## READING TEXT

══════════

Device for producing a printing form

Abstract

A device for producing a printing form includes a radiation source for emitting at least one imaging beam directed to a material whereon an image is to be set. A device is provided for positioning the radiation source relative to and parallel to a surface of the material. A shutter is to be positioned for shielding between the radiation source and the material when an image is not being set on the material. An element is actionable for positioning the shutter while an image is being set on the material.

Description

BACKGROUND OF THE INVENTION

[0001] 1. Field of the Invention

[0002] The invention relates to a device for producing a printing form, including a radiation source for emitting at least one imaging beam directed to a material whereon an image is to be set. A device is provided for positioning the radiation source relative to and parallel to the surface of the material. A shutter is to be positioned for shielding between the radiation source and the material when an image is not being set on the material.

[0003] In order to protect imaging optics against contamination, in particular in material-removing imaging methods, German Published, Non-prosecuted Patent Application DE 100 13 454 A1, corresponding to U.S. Pat. No. 6,346,961, describes a device for producing a printing form, which includes a slide that is positionable parallel to the surface of a printing form blank. The slide is shieldingly movable in front of a radiation source, when imaging is not being performed. The slide, which is provided with light pass-through openings, is positioned by a cam engaging with a driver or entrainer element.

[0004] A flat shutter is employed in a device according to U.S. Pat. No. 5,936,652, for the purpose of protecting an array of lenses. The flat shutter is positionable by a separate actuator transversely to light sources which are disposed in a longitudinal direction.

[0005] In an imaging device disclosed in Japanese Patent Application JP 60-44194 A, individual flat aperture elements are assigned to a row of light pass-through openings, each of which are coupled with a respective horizontally acting actuator. The actuators are operable independently of one another, so that individual light pass-through openings can be shuttered or closed selectively.

[0006] Heretofore known devices have shutter or closure elements which have been provided at a relatively high outlay with respect to layout and construction, and are expensive with respect to material and other costs.

══════════

## DATA EXCERPTS
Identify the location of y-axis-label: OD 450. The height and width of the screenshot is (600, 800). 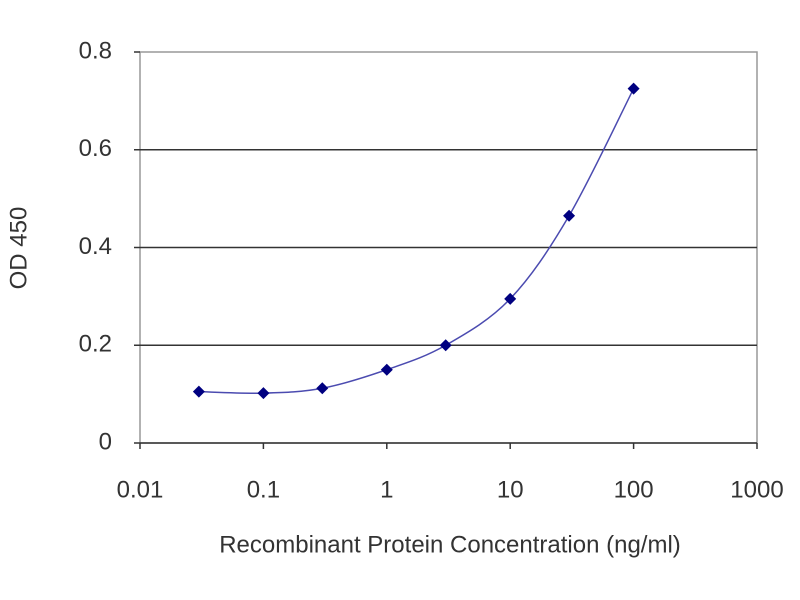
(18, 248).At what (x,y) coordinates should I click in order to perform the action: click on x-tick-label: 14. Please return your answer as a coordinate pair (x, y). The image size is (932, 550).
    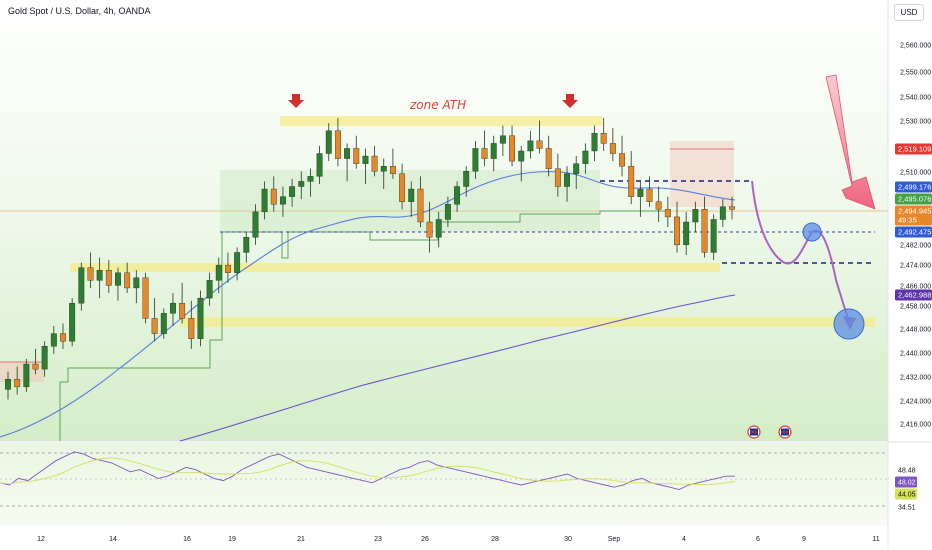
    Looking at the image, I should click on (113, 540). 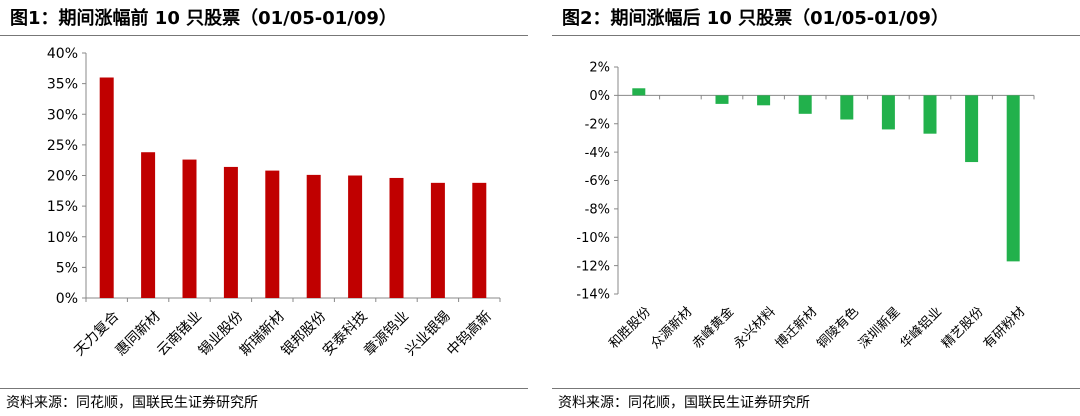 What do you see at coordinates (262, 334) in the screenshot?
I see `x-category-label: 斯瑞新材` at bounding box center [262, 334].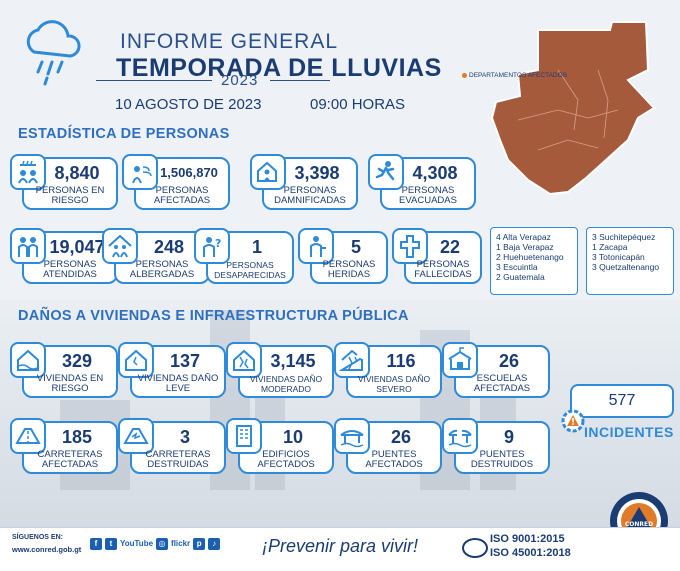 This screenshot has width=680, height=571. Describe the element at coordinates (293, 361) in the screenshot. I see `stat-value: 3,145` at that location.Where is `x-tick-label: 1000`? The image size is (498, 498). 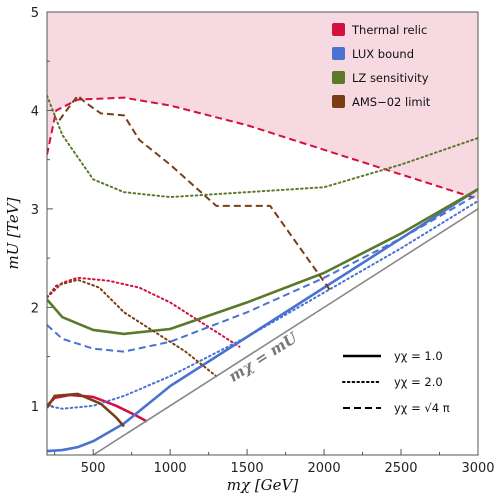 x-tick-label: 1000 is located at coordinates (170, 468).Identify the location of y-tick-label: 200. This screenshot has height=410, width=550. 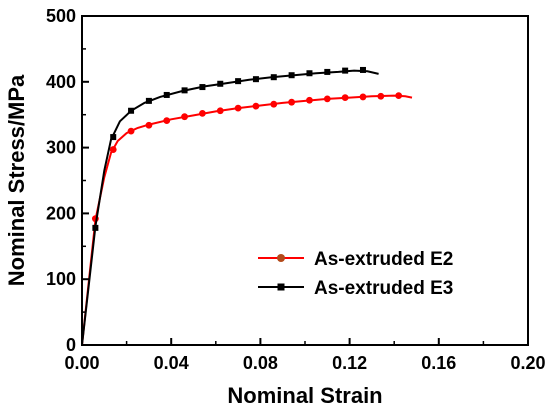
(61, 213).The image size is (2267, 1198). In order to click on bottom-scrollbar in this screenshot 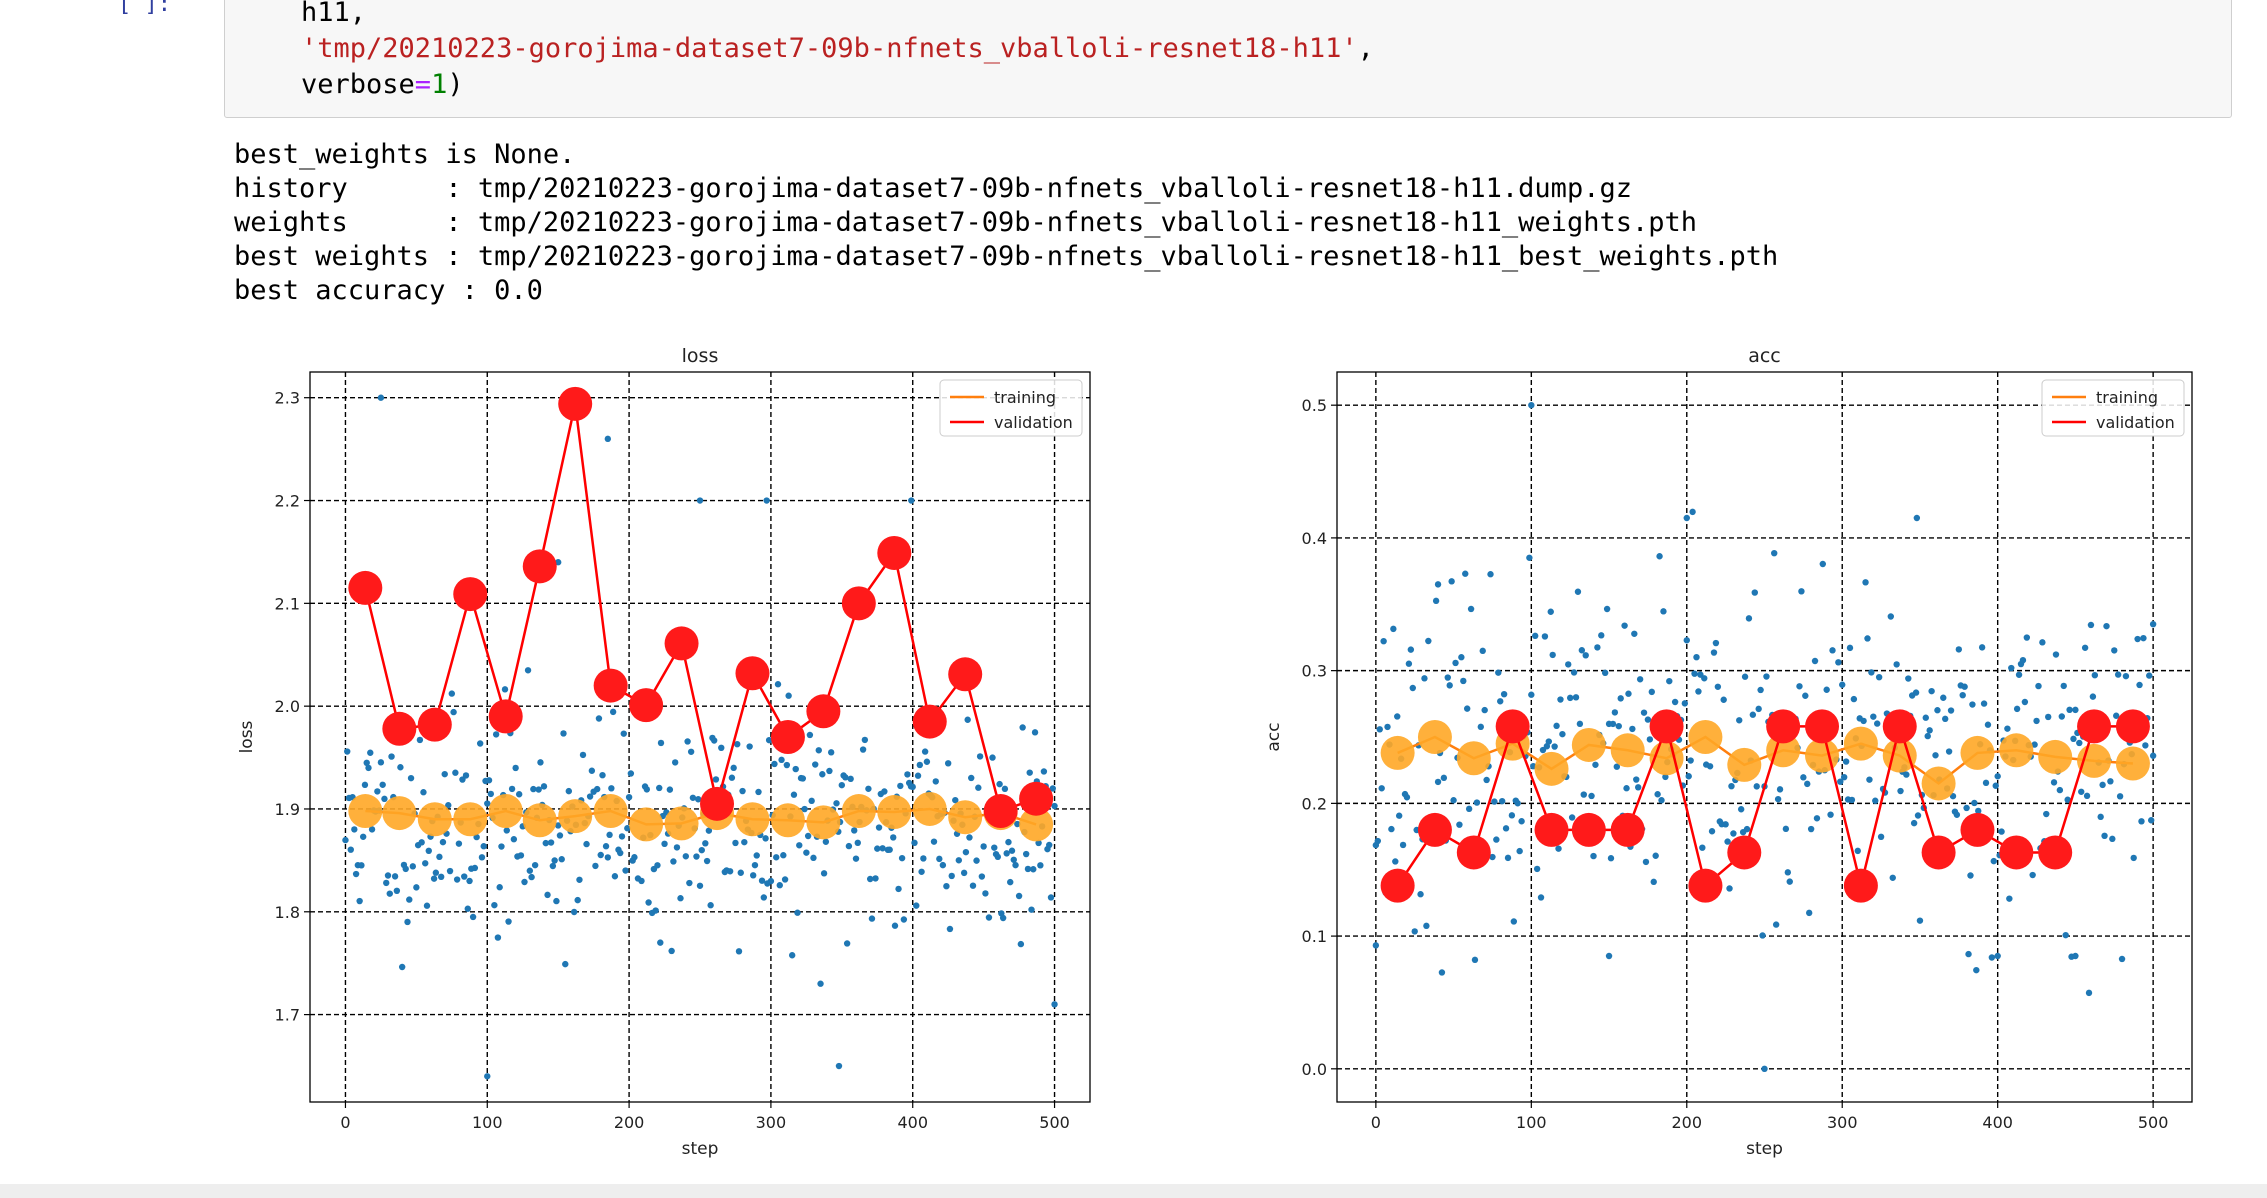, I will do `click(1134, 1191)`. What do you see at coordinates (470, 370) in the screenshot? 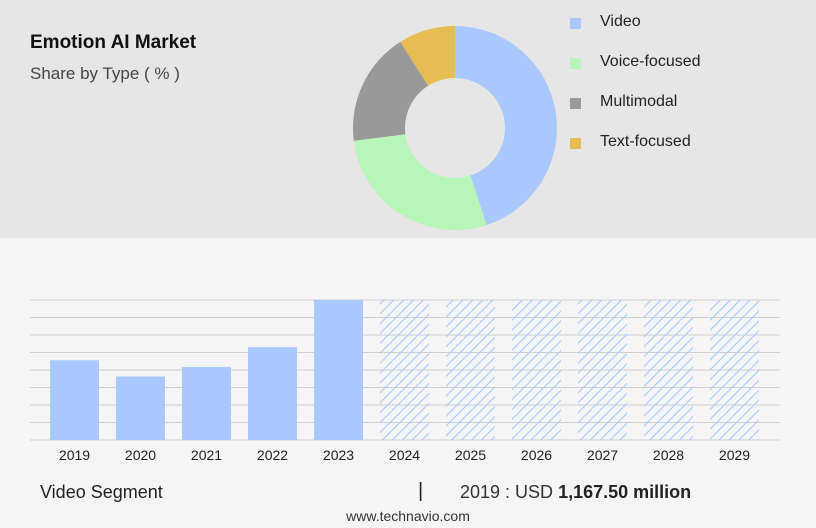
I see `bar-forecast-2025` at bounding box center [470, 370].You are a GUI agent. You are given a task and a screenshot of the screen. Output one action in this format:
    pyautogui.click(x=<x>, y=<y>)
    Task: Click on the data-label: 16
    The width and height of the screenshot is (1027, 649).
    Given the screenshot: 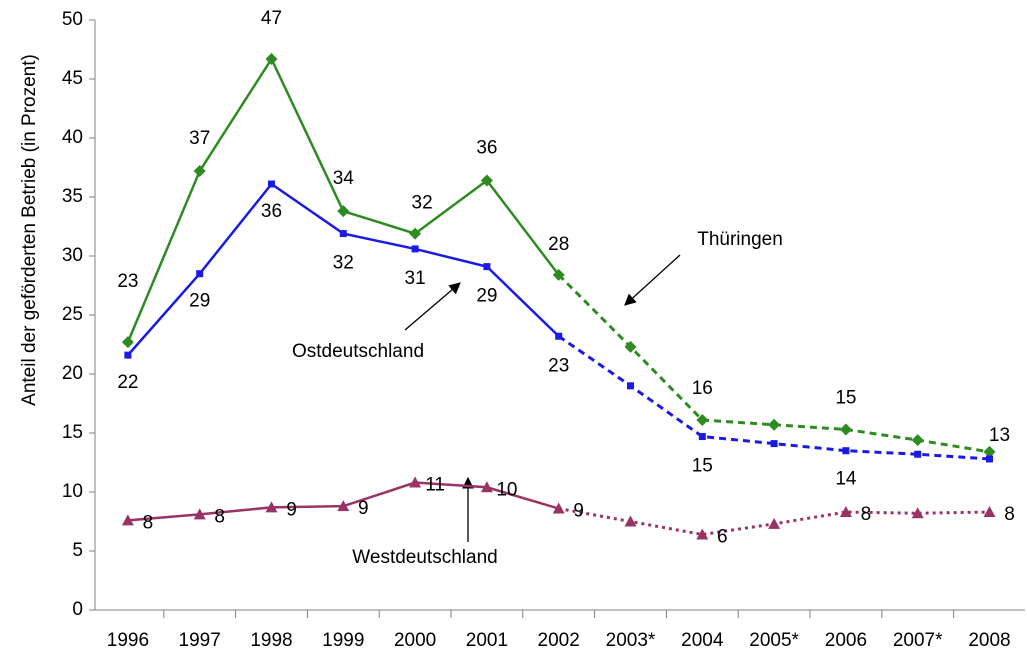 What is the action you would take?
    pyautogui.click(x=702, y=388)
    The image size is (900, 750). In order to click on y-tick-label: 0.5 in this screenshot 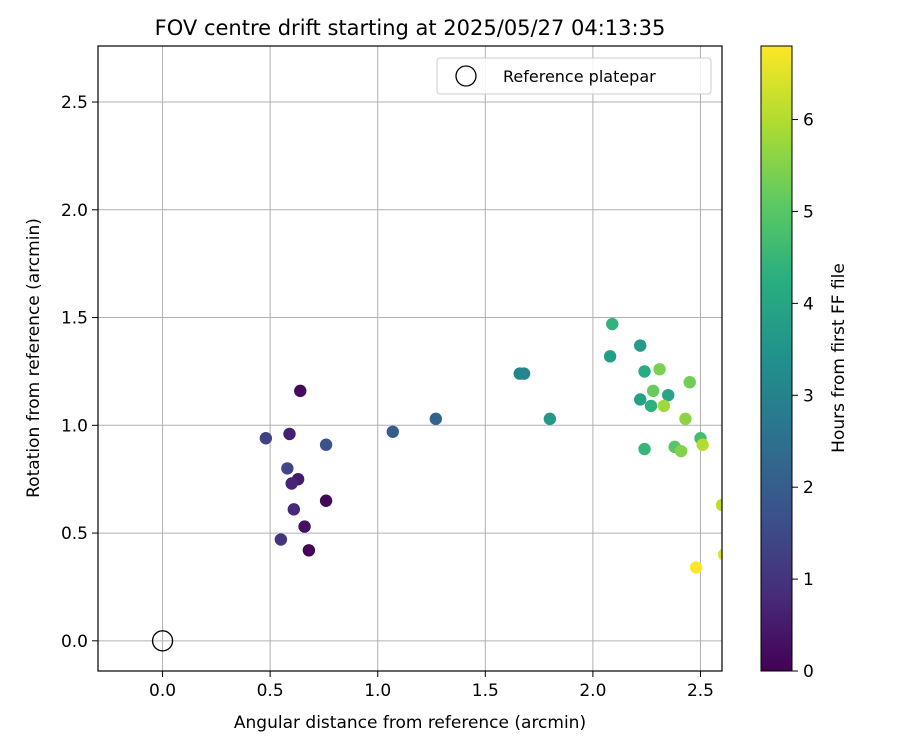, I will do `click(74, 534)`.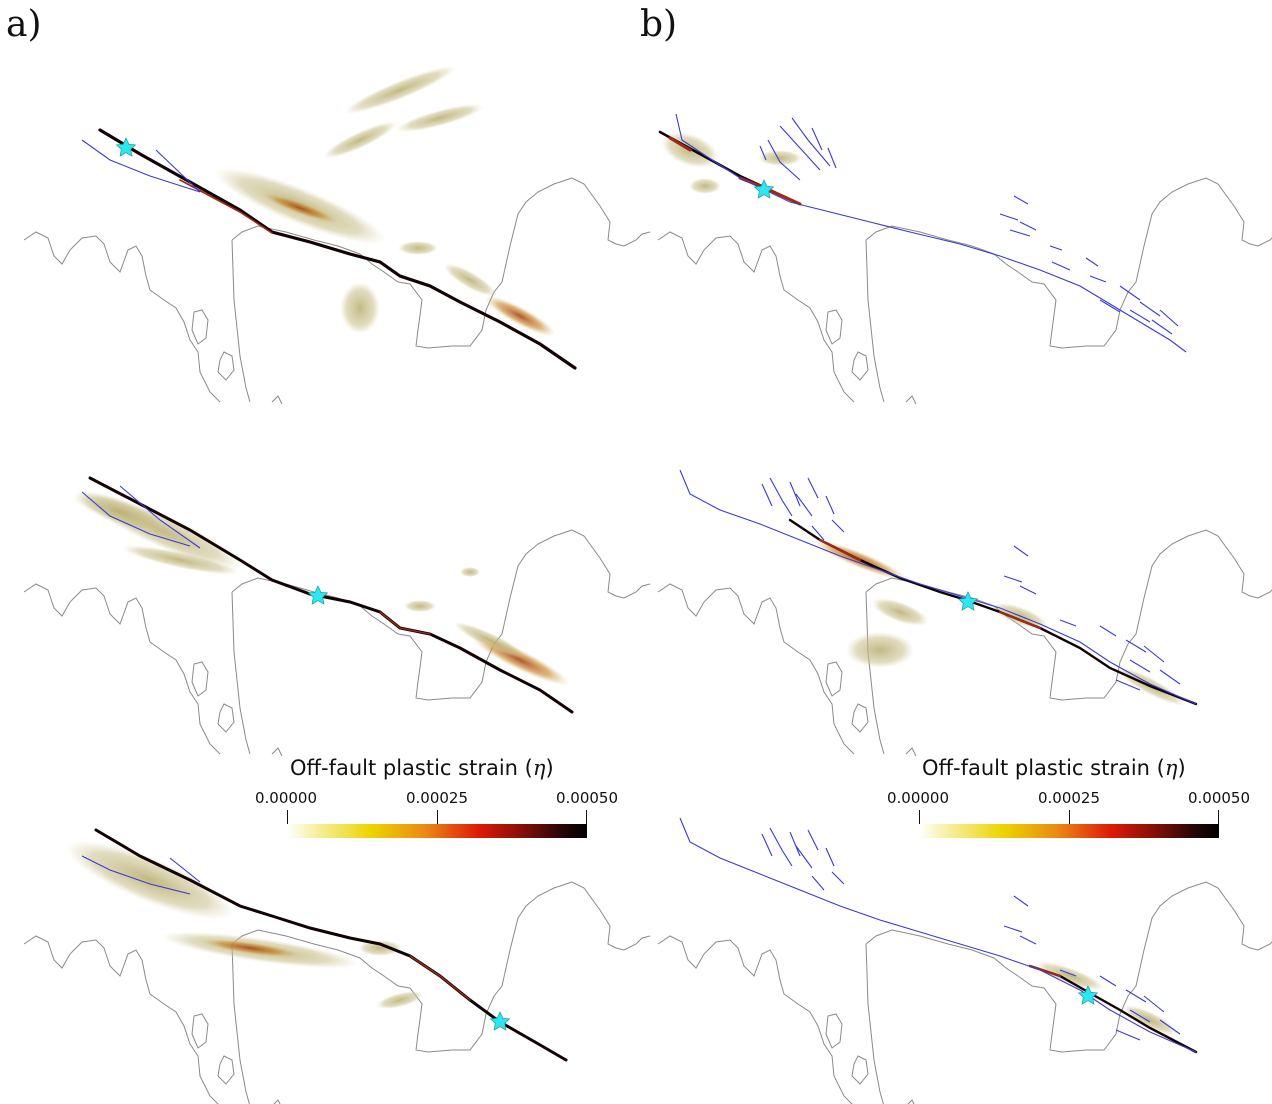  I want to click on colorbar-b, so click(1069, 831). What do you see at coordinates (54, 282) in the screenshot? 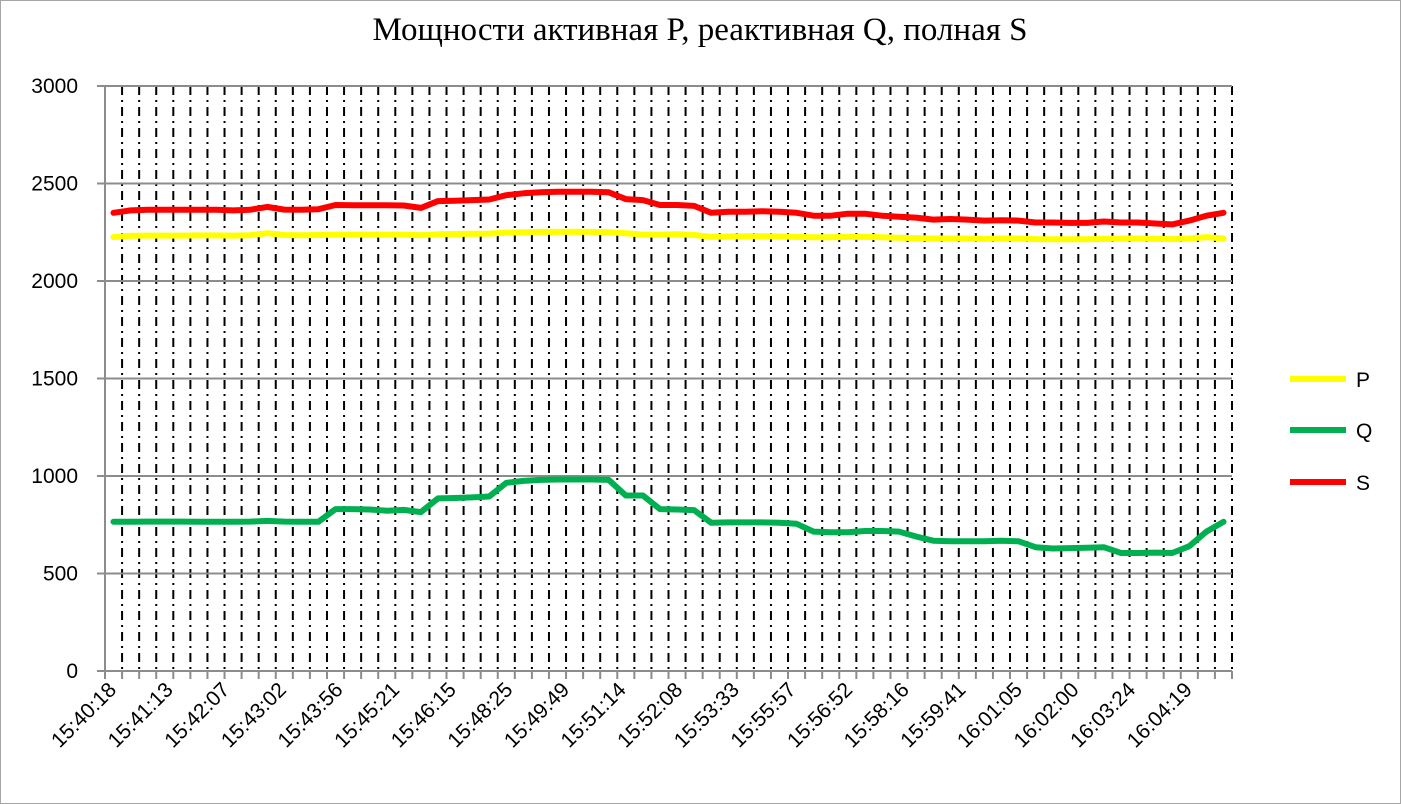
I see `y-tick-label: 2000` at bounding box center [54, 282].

══════════

## REQUIRED TASKS
1. Using the printing form patent text, begin at the words "[0005] In an" and stop after "or closed selectively.", then give that passage again with "light pass-through openings" swapped for "light apertures".
2. In the printing form patent text, what does the device in U.S. Pat. No. 5,936,652 use a flat shutter to protect?
3. What comes next in the printing form patent text after its final sentence shown?

## ANSWERS PER TASK
1.
[0005] In an imaging device disclosed in Japanese Patent Application JP 60-44194 A, individual flat aperture elements are assigned to a row of light apertures, each of which are coupled with a respective horizontally acting actuator. The actuators are operable independently of one another, so that individual light apertures can be shuttered or closed selectively.

2. An array of lenses.

3.
[0007] Also known heretofore are imaging devices wherein gas flows serve for protecting optical elements.

[0008] German Utility Model DE 298 16 107 U1 shows an alternative embodiment or variant wherein a small quantity of protective gas flows continuously through a housing and escapes from openings formed in the housing. A gas flow is produced which prevents an objective lens from being contaminated by dirt particles released during a machining operation with a laser radiation source.

[0009] In a laser imaging system according to Japanese Patent Application JP 2001056569, a shield matched to the beam path serves for protecting a condenser lens against removed particles. In that regard, the interior of the shield can be placed under pressure, so that the particles do not reach the surface of the condenser lens.

SUMMARY OF THE INVENTION

[0010] It is accordingly an object of the invention to provide a device for producing a printing form, which overcomes the hereinafore-mentioned disadvantages of the heretofore-known devices of this general type, which has minimal expenditure and which permits reliable protection of optical imaging elements.

[0011] With the foregoing and other objects in view, there is provided, in accordance with the invention, a device for producing a printing form, comprising a radiation source for emitting at least one imaging beam directed to a material whereon an image is to be set. A device is provided for positioning the radiation source relative to and parallel to the surface of the material. A shutter is to be shieldingly positioned between the radiation source and the material when an image is not being set on the material. An element is actionable for positioning the shutter while an image is being set on the material.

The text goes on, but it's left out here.